_Instructions for the task:_ Using the data below, reproduce exactly the lines from the line with "Instruction: Click the 00:03:51" to the line with "Task: Click the yellow minimize window button", both included; pictures must be dropped.

※

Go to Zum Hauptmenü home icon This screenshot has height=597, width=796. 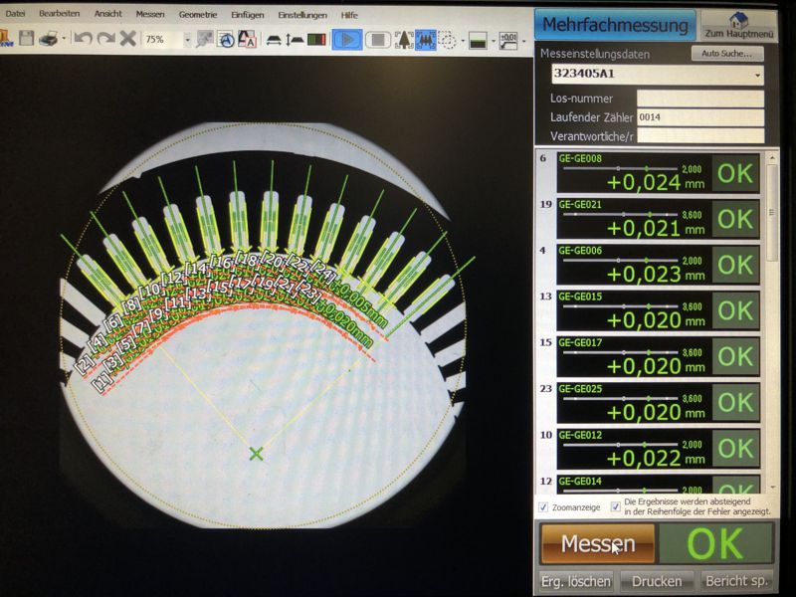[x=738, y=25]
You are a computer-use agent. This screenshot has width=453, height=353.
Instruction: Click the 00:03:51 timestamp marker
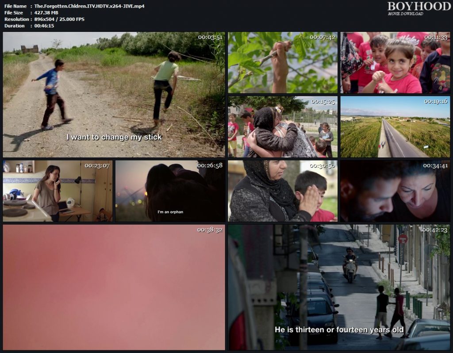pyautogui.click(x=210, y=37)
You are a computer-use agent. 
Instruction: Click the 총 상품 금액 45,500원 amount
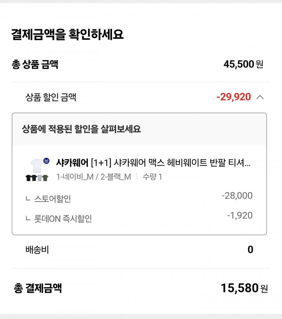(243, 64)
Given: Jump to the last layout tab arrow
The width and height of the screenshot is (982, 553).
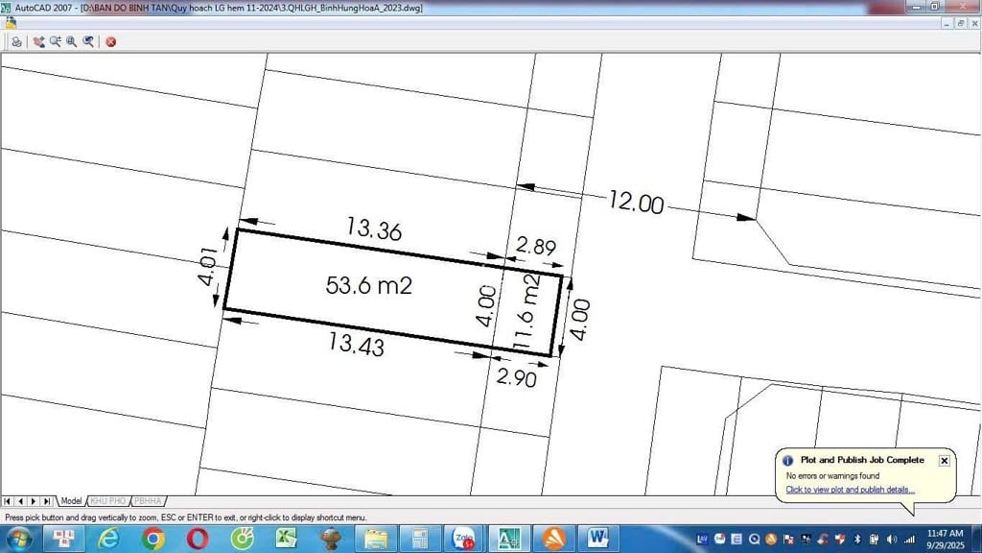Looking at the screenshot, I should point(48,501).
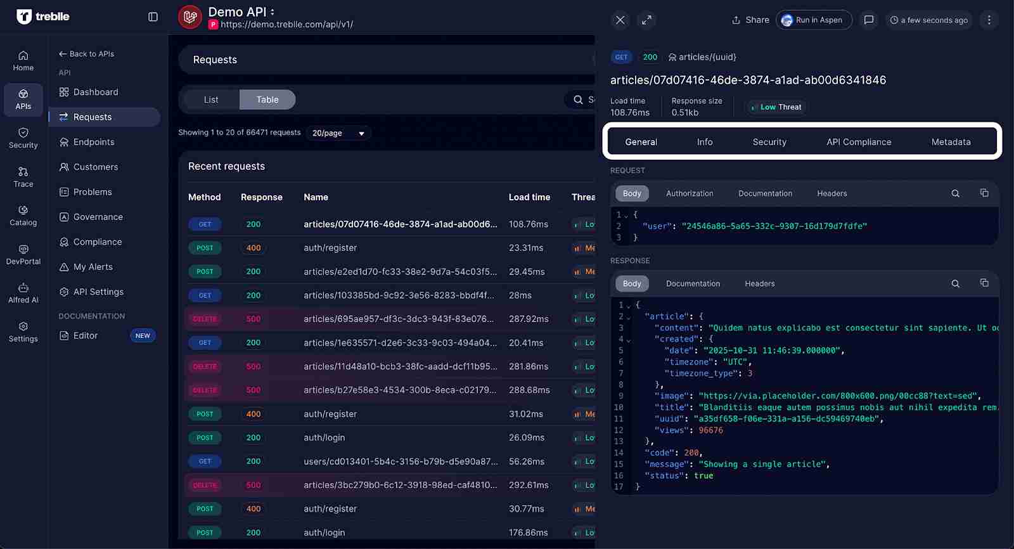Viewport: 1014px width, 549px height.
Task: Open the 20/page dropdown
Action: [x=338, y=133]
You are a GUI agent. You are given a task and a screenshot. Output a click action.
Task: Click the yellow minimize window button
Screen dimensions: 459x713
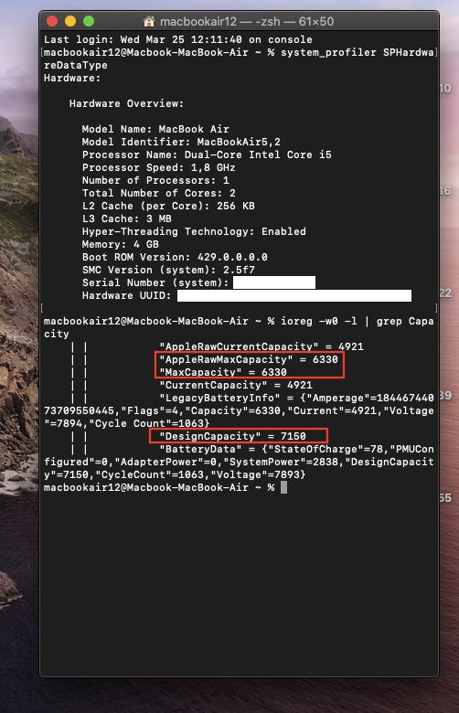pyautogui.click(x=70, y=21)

※

_Response area:_
Instruction: Click the 00:03:51 timestamp marker
pyautogui.click(x=210, y=37)
You are a computer-use agent. 
Instruction: Click the 총 상품 금액 45,500원 amount
(243, 64)
Given: Jump to the last layout tab arrow
The width and height of the screenshot is (982, 553).
Looking at the screenshot, I should point(48,501).
Viewport: 1014px width, 549px height.
Task: Open the 20/page dropdown
Action: [x=338, y=133]
You are a GUI agent. You are given a task and a screenshot. Output a click action.
Task: Click the yellow minimize window button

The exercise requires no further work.